Gary Taylor has been hired as the new head coach of the Auburn swimming and diving team, Swimming World has learned. Taylor replaces Brett Hawke, who resigned in March after the NCAA championships. Auburn officially announced the hire Sunday evening.

Taylor was previously the associate head coach at NC State, where he was primarily responsible for the distance group. Swimmers he coached included Anton Ipsen, this year’s NCAA champion in the 1650 free, and U.S. National team member Hannah Moore.

Hawke had been head coach at Auburn since 2009. He served as interim men’s head coach during the spring of 2009, leading the Tigers to an NCAA championship. He took over the combined program when head coach Richard Quick died that summer, but neither Auburn’s women nor men have posted a top-five national finish in the decade since.

But despite the lack of recent success, Auburn has traditionally been one of the country’s top programs. The Tiger men are eight-time national champions, with all of the titles coming between 1997 and 2009, and the Auburn women won five times in six years from 2002 to 2007.

All but the last of the men’s titles came under head coach David Marsh, and Marsh was among those connected to the job opening after Hawke’s resignation. Dave Durden, the current Cal men’s coach, was also connected to the job after he spent several seasons as an assistant on Marsh’s staff.

UPDATE: Auburn sent a press release announcing Taylor’s hire Sunday evening, and Taylor posted a tweet thanking his collegues and swimmers for his six seasons at NC State.

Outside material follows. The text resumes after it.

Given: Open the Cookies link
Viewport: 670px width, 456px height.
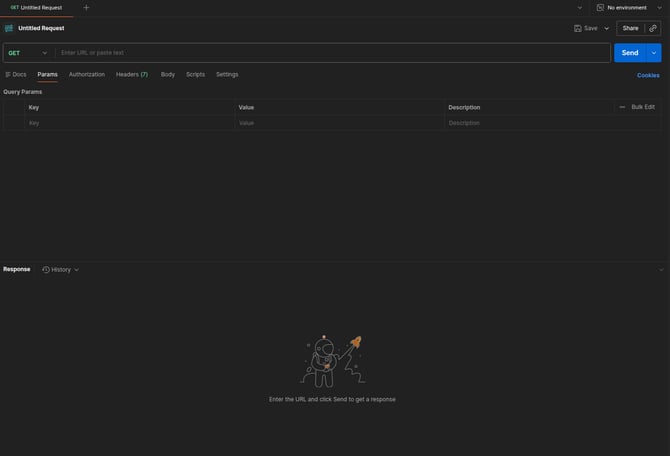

Both are available below.

Gary Taylor, who has spent the previous six seasons at North Carolina State, including the last two as associate head coach, has been named head coach of the Auburn swimming and diving program, Director of Athletics Allen Greene announced Sunday.

“The search process for our new head coach was focused on finding the best fit for Auburn. It was important to find a coach who is committed to developing our student-athletes academically while also competing for conference and national championships as we have throughout the storied history of Auburn’s swimming & diving program,” said Director of Athletics AllenGreene. “Coach Taylor’s values, expertise and experience align with the expectations I have for all of our head coaches. He also shares my obsession for the student-athlete experience, my obsession for winning championships and my obsession for making the Auburn Family proud.”

Taylor played a vital part in guiding the NC State men to four-straight Atlantic Coast Conference Championship titles and three consecutive top-10 finishes at the NCAA Championships, including top four finishes in each of the last three years. In addition, the Wolfpack women were crowned conference champions in 2017, tabbing its first conference title since 1980. The women’s team also achieved its highest NCAA finish in program history, placing seventh in 2017.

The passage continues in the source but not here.